MF: What's the No. 1 thing that keeps women from achieving our goals?
VB: First, many people don’t have any meaningful goals. I think that a lot of people simply do what is expected of them and oftentimes don’t get in touch with what they really want. If you don’t know, it’s easier sometimes to do what others say you should do than to press in and make goals specifically for you. There’s a fear that comes when you want something because you may not know how to get it. Many of us are stuck because we don’t know where we’re going. You have to have a sense of direction—otherwise you’re literally spinning in circles.
MF: For those of us who are new to goal-setting, how can we start small?

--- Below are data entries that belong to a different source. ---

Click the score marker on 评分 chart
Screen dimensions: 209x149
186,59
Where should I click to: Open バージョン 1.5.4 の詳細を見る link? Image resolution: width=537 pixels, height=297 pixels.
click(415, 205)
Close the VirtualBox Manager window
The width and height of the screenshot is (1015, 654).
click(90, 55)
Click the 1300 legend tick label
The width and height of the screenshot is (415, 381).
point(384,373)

VB: You start with where you are right now. Ask: “What is something that would stretch me out of my comfort zone today, or this week?” That’s how you build momentum. Maybe you want to lose weight, and it feels overwhelming so you think you have to work out for an hour a day and not eat anymore. That’s wrong. You might start with something as simple as a ten-minute jog or a brisk walk each day. Or instead of drinking all caffeinated beverages, have at least one glass of water. Once you see you can do the small things, you build what’s called “self-efficacy,” which is the sense that you can do what you set out to do. Small goals are important.

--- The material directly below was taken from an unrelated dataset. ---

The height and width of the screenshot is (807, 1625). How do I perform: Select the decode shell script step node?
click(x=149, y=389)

MF: What’s a good goal for women who feel they’re in a rut but aren’t sure how to get through it?
VB: It’s important to coach yourself. It’s all about asking yourself powerful questions. In my book Brave Enough to Succeed, I talk about how important it is to find the message in your difficulty. What opportunities does this problem present? Whether it’s a habit or a relationship that’s creating issues, there’s always an opportunity in it. It’s an opportunity to reset. A good goal is to find the message and run with it. Allow it to grow you and give you hope that things can be better.
MF: What if burnout is keeping us from achieving our goals?
VB: It’s important to recognize what burnout stems from. One of the problems I think is really prevalent now is we don’t take breaks between activities. We move from problems to wins without celebrating. Have non-negotiable breaks and routines to celebrate little victories. You can take a vacation without spending money. It’s called a staycation! Explore your own area or just stay in bed.
We have a certain amount of energy for whatever goals are in front of us, and we deplete that as we pursue those goals. If you reach for the next goal without reenergizing, the energy gets lower and lower until there’s nothing left. And that’s where you end up having no energy for what you used to be passionate about.
Celebrate even the end of the week. What was the best part? What did you learn? What are you proud of? Those questions fill your energy tank up.
MF: What's one thing we can all do, right now, to change our lives for the better?
VB: The best thing you can do is to begin a gratitude practice. Literally every single night and morning, ask yourself: “What am I most grateful for? What was my best moment of the day?” There are many different ways to ask that question. Write down at least three things and why you’re grateful for them.
Looking into a new day, ask, “What am I looking forward to today?” If nothing else, anticipate the opportunity to learn something new, to be stretched and to grow. Gratitude builds positive emotion, and it’s not just correlated with success—it actually creates it. Gratitude is a happiness trigger, and the chemicals it produces make us happier so we can set better goals. Gratitude has a lot of benefits that we might not always see.
The other thing is to intentionally connect with positive people. Happiness is contagious, but so is negativity. Be intentional about connecting and reaching out to people who matter to you. You can’t be happy in a vacuum all by yourself. We were built for connection.